▶ _The input_:
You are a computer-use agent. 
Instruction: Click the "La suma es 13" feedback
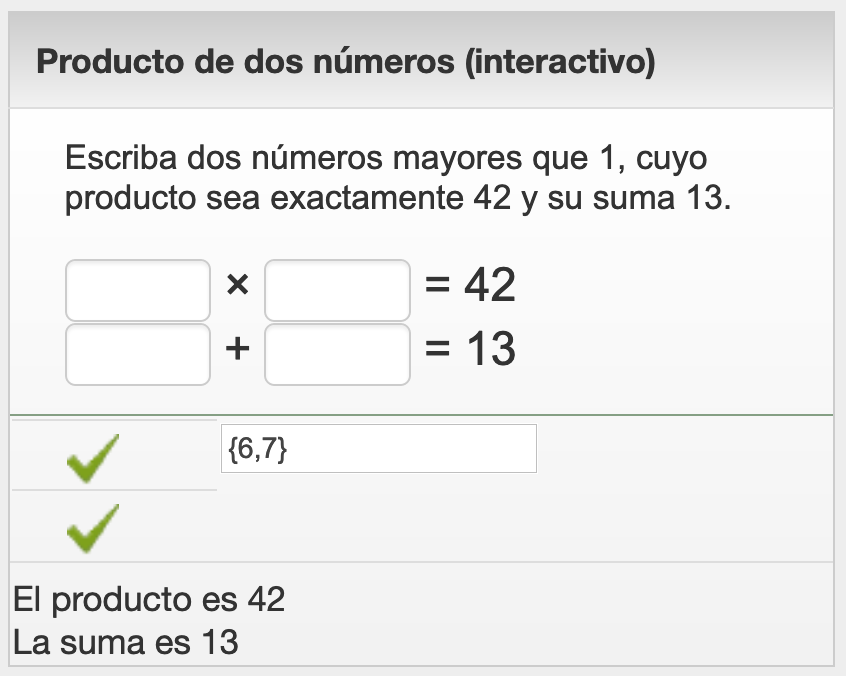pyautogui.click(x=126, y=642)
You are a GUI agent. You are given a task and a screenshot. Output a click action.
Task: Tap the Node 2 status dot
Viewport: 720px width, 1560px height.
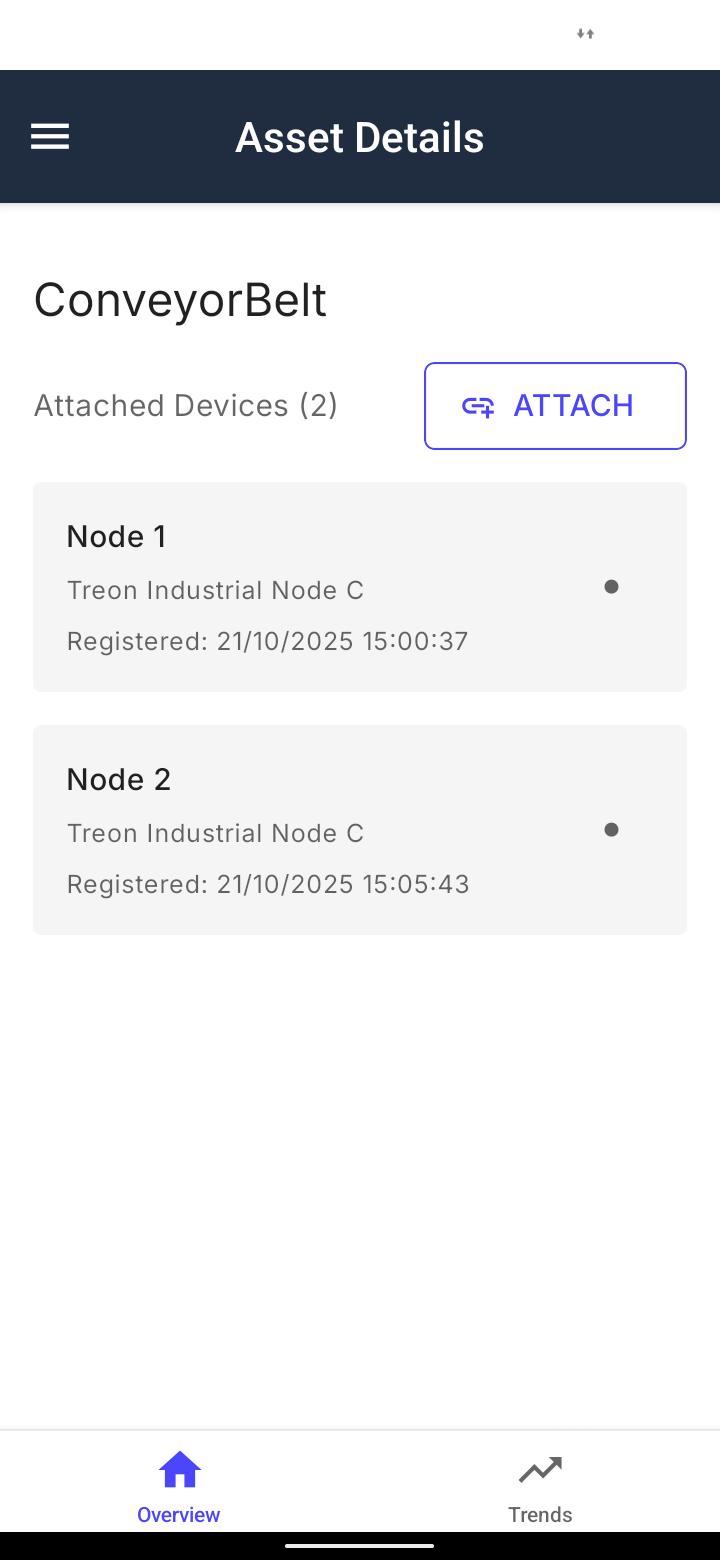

▶ _What you will do_:
Give every line of the entries above as a Markdown table with the columns "Row" and "Line", numbering each row and skipping blank lines. Leave the pictures out.

▶ _Reply_:
| Row | Line |
|---|---|
| 1 | You are a computer-use agent.  |
| 2 | Instruction: Click the "La suma es 13" feedback |
| 3 | pyautogui.click(x=126, y=642) |
| 4 | You are a GUI agent. You are given a task and a screenshot. Output a click action. |
| 5 | Task: Tap the Node 2 status dot |
| 6 | Viewport: 720px width, 1560px height. |